Five Amazing True Crime Documentaries on Netflix Right Now

Netflix is quickly becoming the hot spot for documentaries and the popular crime documentaries are part of the influx that is gaining a lot of attention. The depth of human feeling in each one of them makes it difficult to stay objective when trying to remember that a lot of the people in these films don’t have any remorse whatsoever for what they’ve done. Those that are sorry for their crimes or that were accused and charged with something that might not have been entirely their fault make it very difficult to believe in a justice system where a person can go away for being the wrong for the right reasons. Whatever the reason people are incarcerated there’s always another side of the story that has yet to be told.

What remains to be seen is if that second version is any more convincing than the first.

5. They Call Us Monsters

There is a massive argument over whether underage offenders should be charged as adults or sent for rehabilitation and given another chance.
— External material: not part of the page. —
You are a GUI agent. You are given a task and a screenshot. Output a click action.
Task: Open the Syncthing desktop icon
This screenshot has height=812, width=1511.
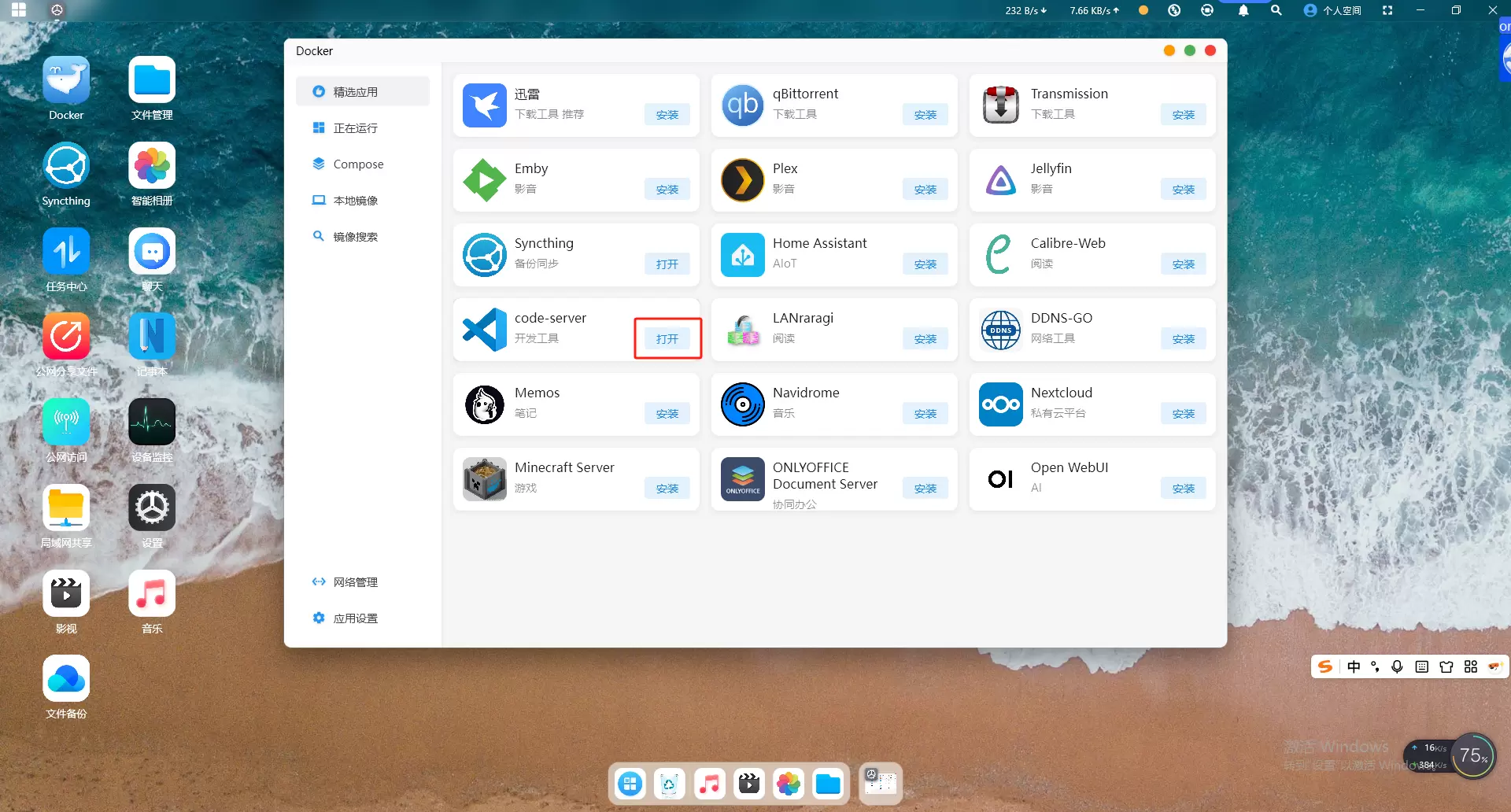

The only problem there is that some will break the law again while others might take the rehabilitation. The biggest issue seems to be the act of teaching these young men the kind of responsibility that is needed to exist in society.

4. Aileen: Life and Death of a Serial Killer

https://www.youtube.com/watch?v=EG2_oetIGIo

Aileen Wuornos was one of the most vicious killers ever locked up. Yet for all she did and for the lives she damaged forever she wanted to come clean before her execution. Some might be torn about that when it comes to really hating this woman. She didn’t want the stain of the killings on her conscience before being executed but at the moment of their deaths she had no issue. Killer’s remorse is very real when looking at one’s end.

3. Amanda Knox

Glamorizing killers at this point, especially by the media, is becoming a little crazy these days and is allowing them a platform from which to explain their motivations and make themselves sound like a maligned member of society that has done no wrong but is being persecuted anyway. There is little if any real accountability in the world at this point, and what little there is usually doesn’t get recognized.

2. Cocaine Cowboys

When it first hit the scene cocaine was an instant epidemic that didn’t wait for anyone to bother catching those that were transporting it to really explode. Worse yet was the violence that came as a result of the drug trade when things went wrong. The cocaine cowboys were in the middle of it all, running the game and silencing those that didn’t want to follow the rules.

1. Into the Abyss

Honestly filming a convict on death row almost seems perverse since it feels like a last hurrah that’s granted to the condemned in order for them to either sob their way into people’s hearts once more or spit defiantly into the face of the society that they turned on, or turned on them. In any case it seems more of a sad joke sometimes than a true look into the final days of a human being.

People seem enjoy these films, and to each their own.